__Texte à examiner__.
_ _ _ _
Non, car les mutations n'ont à priori pas d'impact sur l'efficacité du vaccin. L'une, observée de façon sporadique dans sept ou huit pays depuis avril dernier et dernièrement en Norvège touche la zone sur laquelle le virus s'attache à son récepteur. Cette modification semble lui permettre de se fixer dans les alvéoles et de provoquer des alvéolites, souvent graves. Apparemment, cette mutation n'a pas été transmise : elle est apparue plusieurs fois. Et elle n'empêche pas les anticorps de reconnaître le virus, pas plus que la mutation induisant une résistance au Tamiflu, qui a également été observée ponctuellement dans plusieurs pays. D'expérience, on sait qu'il faut en général quatre ans environ pour qu'un virus grippal accumule suffisamment de mutations pour ne plus être reconnu, donc pour que le vaccin ne soit plus efficace.
_ _ _ _
__Les données__.
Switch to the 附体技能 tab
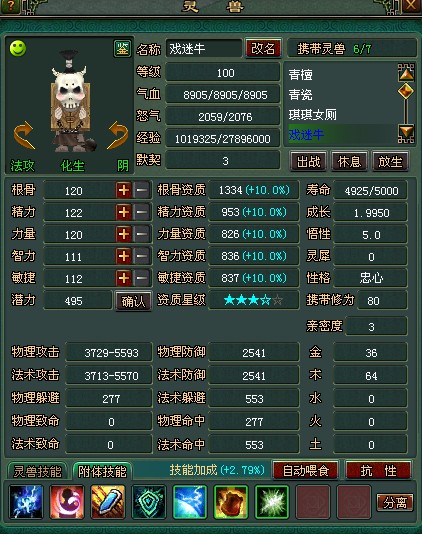The image size is (422, 534). click(x=102, y=472)
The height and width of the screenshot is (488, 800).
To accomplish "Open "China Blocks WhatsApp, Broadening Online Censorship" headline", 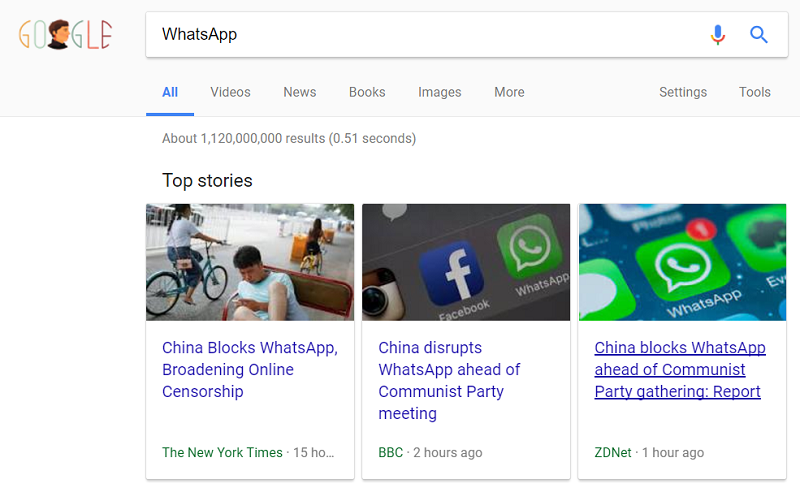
_ _ _ _
__Détails de la consigne__.
Reprenez le texte sur les mutations du virus grippal et l'efficacité du vaccin à la suite de sa dernière phrase.

__Réponse rédigée__.
Et y a-t-il un risque lié à une éventuelle recombinaison du virus avec une autre souche ?
On ne peut pas l'exclure et un virus plus virulent pourrait résulter d'une telle recombinaison. Cet évènement peut se produire lorsque deux virus infectent simultanément le même organisme, ils peuvent alors échanger du matériel génétique. Mais ce ne sera sans doute pas le cas avec une souche de la grippe saisonnière : depuis la mi-octobre, celle-ci a quasiment disparu, on n'en isole plus. C'est ce qui s'était passé lors de précédentes pandémies : le virus pandémique a supplanté les autres.
On entend dire que ce vaccin a été produit trop vite ou que certains de ses composants sont dangereux. Qu'en pensez-vous ?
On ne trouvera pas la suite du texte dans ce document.